If you’ve met me even once you’ve probably had the pleasure of hearing me pepper this phrase in our conversation. I admit that I have a tendency to wax poetic on this topic but it’s been a little while since I’ve covered it in some kind of depth so I figured that now would be a good time for a refresher course.
The reality is that making good food choices is something that has biological impacts. It’s the case with both us as humans and livestock as well. We can start with the livestock. Here on our farm all of our animals are raised and rotated on pasture their entire lives. The ruminants, aka the cattle and sheep, subsist on grasses and forage as their primary diet as their multi-chambered stomachs allow them to break down roughage and convert it to nutrients in ways that monogastric or single stomach organisms, aka the chickens, turkeys and pigs, can’t. While the chickens, turkeys and pigs don’t primarily eat grass it’s a fantastic supplement for them in addition to the organic grains and seeds we provide.
In addition to our desire to provide our animals with most appropriate diets to what they would naturally eat, this has a marked impact on the meat too. Constantly exposing them to the freshest grasses and forages creates a distinct marbling in the meat as well as a tenderness and flavor that is unparalleled. In the case of beef, there have been studies conducted that support that grass-fed beef has more desirable saturated fatty acids as well as higher amounts of Vitamin A and E and cancer fighting antioxidants. Egg laying hens kept on pasture also have been shown to produce eggs that are more nutritious – the orange yolk shows the difference!

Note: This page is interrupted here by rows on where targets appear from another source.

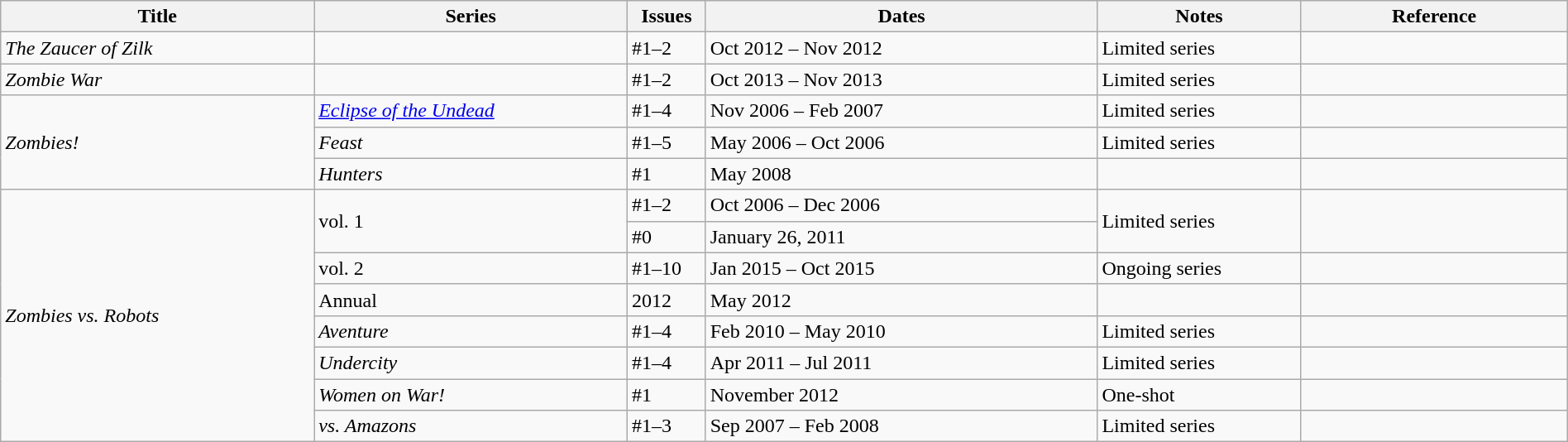
November 2012 (901, 394)
Apr 2011 – Jul 2011 (901, 362)
Notes (1199, 17)
Oct 2006 – Dec 2006 (901, 205)
Ongoing series (1199, 268)
vol. 2 (471, 268)
Oct 2013 – Nov 2013 (901, 79)
Issues (667, 17)
#1–10 (667, 268)
Oct 2012 – Nov 2012 (901, 48)
2012 (667, 299)
January 26, 2011 (901, 237)
May 2006 – Oct 2006 (901, 142)
May 2008 (901, 174)
Sep 2007 – Feb 2008 (901, 426)
Reference (1434, 17)
Title (157, 17)
#1–5 (667, 142)
Women on War! (471, 394)
Annual (471, 299)
Nov 2006 – Feb 2007 (901, 111)
Jan 2015 – Oct 2015 (901, 268)
vs. Amazons (471, 426)
Feast (471, 142)
#1–3 (667, 426)
Eclipse of the Undead (471, 111)
vol. 1 (471, 221)
The Zaucer of Zilk (157, 48)
One-shot (1199, 394)
Zombies vs. Robots (157, 315)
Feb 2010 – May 2010 (901, 331)
Zombies! (157, 142)
Series (471, 17)
Dates (901, 17)
Aventure (471, 331)
Zombie War (157, 79)
Hunters (471, 174)
#0 (667, 237)
May 2012 (901, 299)
Undercity (471, 362)
Locate the cell with the specified text and output its (X, Y) center coordinate. 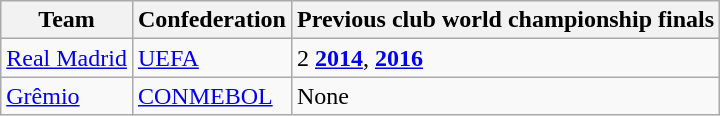
Team (67, 20)
None (505, 96)
CONMEBOL (212, 96)
Previous club world championship finals (505, 20)
Real Madrid (67, 58)
Grêmio (67, 96)
Confederation (212, 20)
2 2014, 2016 (505, 58)
UEFA (212, 58)
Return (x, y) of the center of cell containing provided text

But what about you? Well, it all comes down to the tiniest of organisms called microflora that live in our digestive system. We depend on these microflora to break down food into cellular building blocks that make up our basic bodily functions, and to keep them working at their best we need to feed them with high quality nutrients in the form of minerals, vitamins, amino acids, carbohydrates and more.
We’ve covered the benefits of eating grass-fed meat and eggs but what about fruits and vegetables? For starters there’s quite a bit of evidence that fruits and vegetables grown in microbial rich soil have far more of these high quality nutrients than those grown in more standard “dead soil” environments. Our soil has been studied extensively by researchers at the University of Kentucky and has been found to, in essence, contain large amounts of magnetic charge that can attract and retain those important nutrients that then feed into the plants. This is rare to find in soils where herbicides and insecticides are used extensively, which tend to inundate the soil systems and prevent them from holding on to those essential good-for-you nutrients.
So, if you take anything away from this little ramble of mine, let it be this: A healthy soil makes for healthy plants and animals, which in turn makes for a healthier you. You really are what you eat.